The State Council of Lithuania (Valstybės Taryba) was a legislative institution in interwar Lithuania. It was an advisory institution that codified existing and proposed new laws. It was established by the constitution adopted on 15 May 1928. President Antanas Smetona dismissed the Third Seimas in March 1927. Although the constitution of 1928 retained the Seimas as the legislative body, new elections were not called until June 1936. In the absence of a parliament, the State Council performed some legislative functions of the Lithuanian government. It was liquidated on 26 July 1940 by the People's Government of Lithuania. Its chairman in 1928–1938 was Stasys Šilingas who became the prime legal architect of the authoritarian regime of Smetona. The archives of the council were lost after the Soviet occupation. Therefore, its activities are known mainly from the press (which was censored by Smetona's regime), memoirs of its members, and documents of other institutions.

==Activities==
The law governing the State Council was adopted on 21 September 1928. The council convened for its first official meeting on 9 October 1928. In its functions, the council superseded the Commission of Legal Advisers of the Ministries (Ministerijų juriskonsultų komisija) which was liquidated in November 1928. The council's statute was drafted by its member Mykolas Römeris. One of the most discussed and debated aspects became the council's competence to rule whether directives, orders, instructions, and other acts by various institutions of the executive branch violated state laws.

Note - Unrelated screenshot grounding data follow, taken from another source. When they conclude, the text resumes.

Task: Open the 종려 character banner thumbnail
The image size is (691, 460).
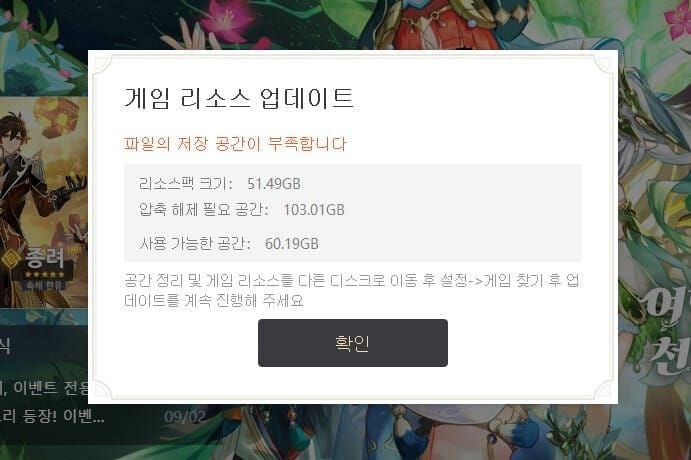Action: pos(44,201)
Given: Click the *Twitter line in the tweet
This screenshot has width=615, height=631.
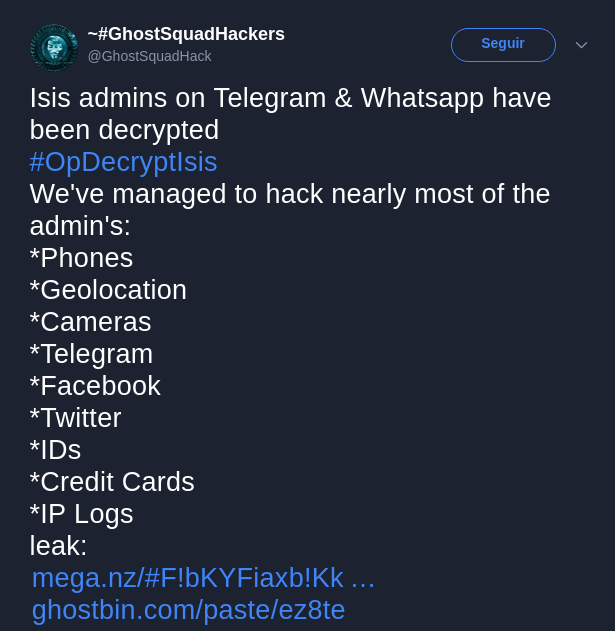Looking at the screenshot, I should pyautogui.click(x=76, y=418).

Römeris envisioned the council as at least a partial solution for the lack of an administrative court in Lithuania though it lacked any kind of binding decision power. The council rejected proposals to accept public complaints fearing that it would become overburdened. Prime Minister Augustinas Voldemaras opposed council's desire to independently "notice" conflicts between laws and various orders and instructions. Therefore, its statute was not published and in practice the council "noticed" conflicts only when asked for a ruling by a minister.

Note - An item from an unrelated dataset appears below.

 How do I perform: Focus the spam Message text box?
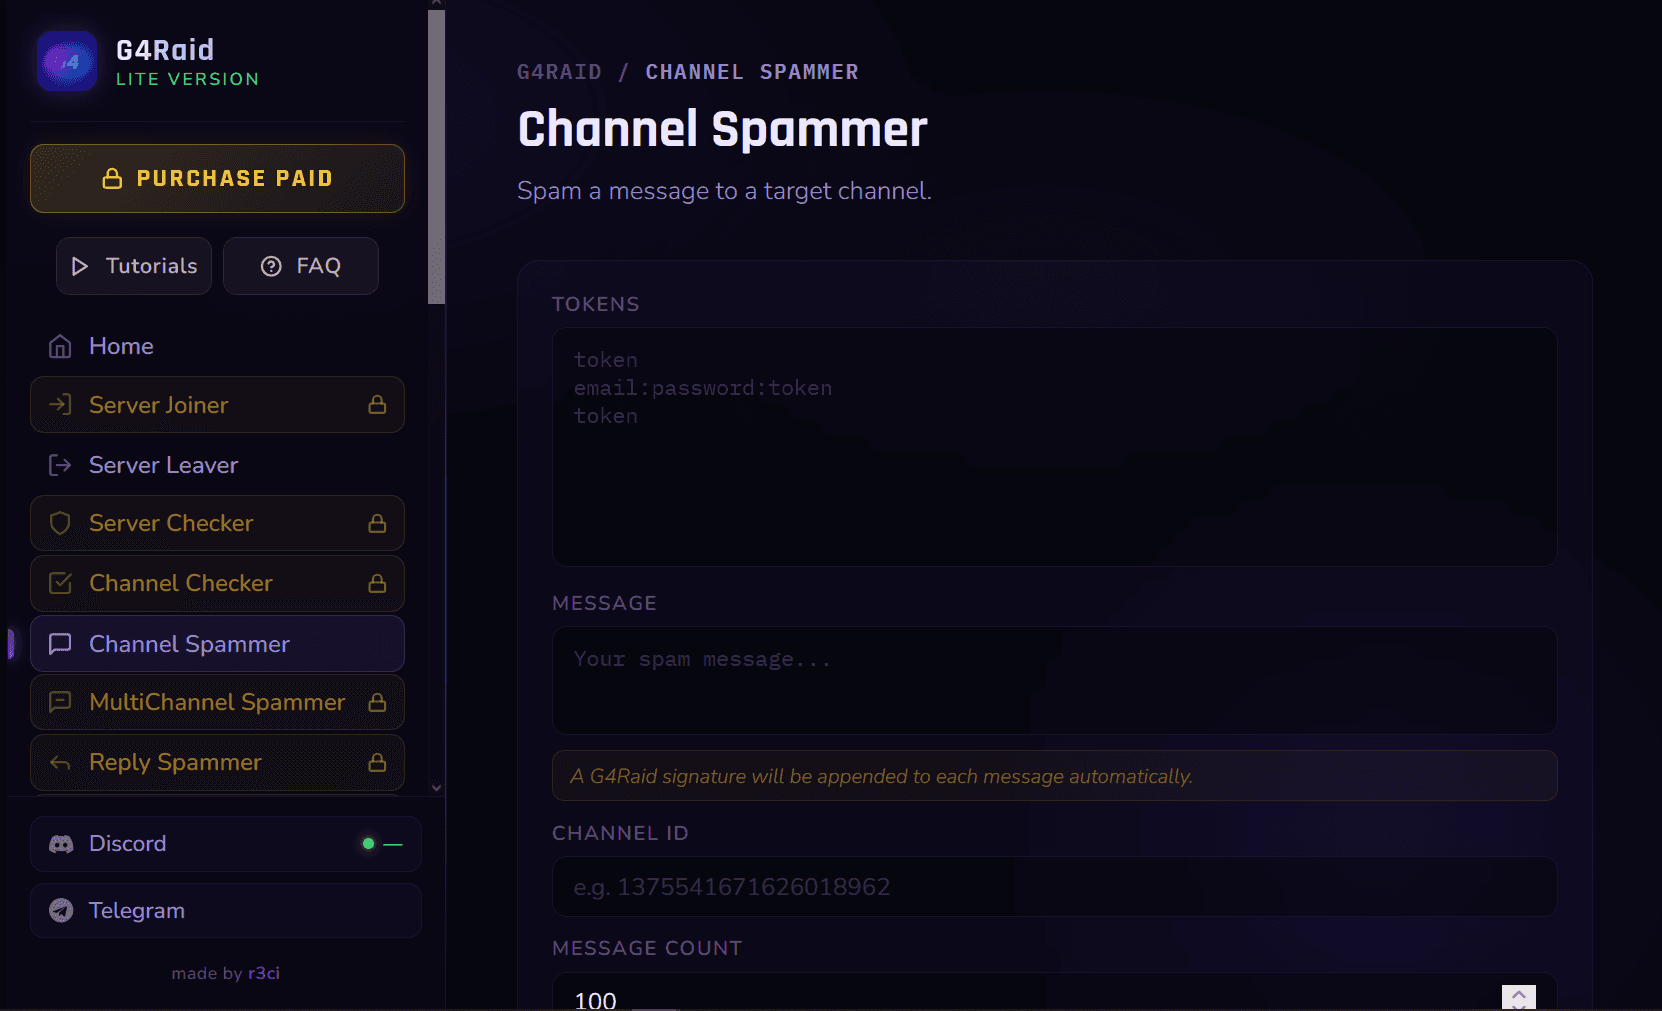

In 1934, Jonas Vileišis was tasked by the council with preparing the preliminary project for a new civil code. At the time, four different civil codes were in effect in Lithuania: Volume 10 of the Digest of Laws of the Russian Empire was in effect in most of Lithuania, the Napoleonic and other French laws in Suvalkija, the German Civil Code in Klaipėda Region, and the of the Baltic Governorates in Palanga and small areas near Zarasai. In early 1937, the council organized a commission to continue the project. Its members unofficially used the Swiss Civil Code and Swiss Code of Obligations as models, but the new civil code was not completed. Similarly, the council undertook to write a new criminal code in 1938. Lithuania still used the 1903 criminal code of the Russian Empire which was imperfectly translated into Lithuanian in 1919, 1930, and 1934. However, the work was slow and it was not completed before the Soviet occupation in June 1940.

In fall 1936, the council formed a special commission to draft a new constitution of Lithuania. The commission, chaired by Stasys Šilingas, started its work by borrowing the April Constitution of Poland adopted in 1935. In five months the commission held 109 meetings and produced the first draft by April 1937. The commission finished its work in July 1937 and the constitution was further modified by the Council of Ministers which made two critical changes: deleted the entire first section which was a declaration of Lithuanian nationalism and removed a sentence declaring President of Lithuania to be above the government, parliament, or courts. Šilingas protested the changes and resigned from the State Council on 1 February 1938. The modified constitution was adopted by the Fourth Seimas on 11 February and became effective 12 May 1938.

The council paid special attention to the creation and development of the proper legal terminology in the Lithuanian language. It had a permanent editorial commission to ensure that all published acts were written in proper Lithuanian and two special commissions on terminology, which included linguist . The council and its commissions reviewed and established several hundred legal terms, including same basics like nusikaltimas (crime) and kaltinamasis (the accused), that are widely used and accepted.

==Members==
Initially, the council had five members; it later grew to nine members and four advisors. During its existence, 18 people were members of the council, including Stasys Šilingas, attorney Mykolas Römeris, General Teodoras Daukantas, banker Vladas Jurgutis, mayor Jonas Vileišis, judge (was its chairman 1938–1940). The members were appointed and dismissed by the President upon a recommendation of the Prime Minister. Generally, the members were selected for their expertise and not for their political loyalty to President Smetona or the Lithuanian Nationalist Union. The council was well funded and its members received high salaries. For example, in 1937, the state budget allotted 785,000 litas to the Fourth Seimas, 266,000 litas to the President, 381,000 litas to the Cabinet, and 310,000 litas to the State Council.